As the new boss of the Home Office, Suella Braverman will have a wide-ranging brief covering areas such as immigration, crime, security and policing.

She will have to quickly get to grips with addressing several controversial subjects in her in-tray, including:

– Migrant crossings

One of the top priorities will no doubt be succeeding where predecessors have failed in tackling the growing numbers of people making the journey across the Channel. Outgoing home secretary Priti Patel was unsuccessful in fulfilling her promise to make the crossings “unviable”.

The Home Office response to the surge in Channel crossings is “poor” and the “system is overwhelmed”, according to chief inspector of borders and immigration David Neal.

He said the problems arose mainly due to a “refusal” by the government department to move from an “emergency response to what has rapidly become steady state, or business as usual”.

There is also an outstanding plan to overhaul Border Force, which Ms Patel promised after a review concluded the agency was performing at a “suboptimal level” and stretching its resources in an “unsustainable and highly inefficient way”.

There were “significant systemic challenges” and it appeared to be “struggling to get out of a cycle of crisis management, reacting to the last challenge and bracing itself for the next, regardless of how predictable the next challenge may be”.

Border Force may have been “counter-productive” in how it dealt with Channel crossings, the report added.

– Rwanda

The legality of the policy to send migrants to the east African nation is currently being contested in the courts.

Depending on the outcome of that case, the new Home Secretary will have to take charge of a controversial new and untested policy, which is set to cost taxpayers millions of pounds and is yet to see its first deportation flight take off.

An inquiry by MPs has already found there was “no evidence” the policy was acting as a deterrent and the UN’s refugee agency, the UNHCR, said it was “incompatible with (the) UK’s fundamental obligations”.

Collected data:

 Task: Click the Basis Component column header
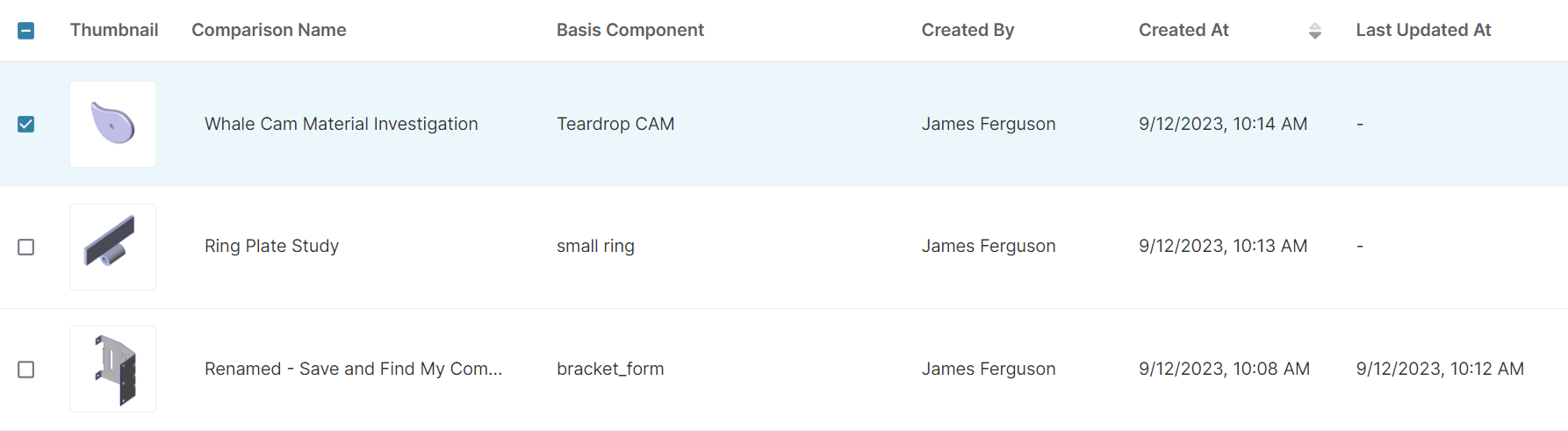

What is needed: Rewrite everything from "The Home Office response" down to "immigration David Neal." in the piece on the new Home Secretary, changing "poor" to "inadequate".

Task response:
The Home Office response to the surge in Channel crossings is “inadequate” and the “system is overwhelmed”, according to chief inspector of borders and immigration David Neal.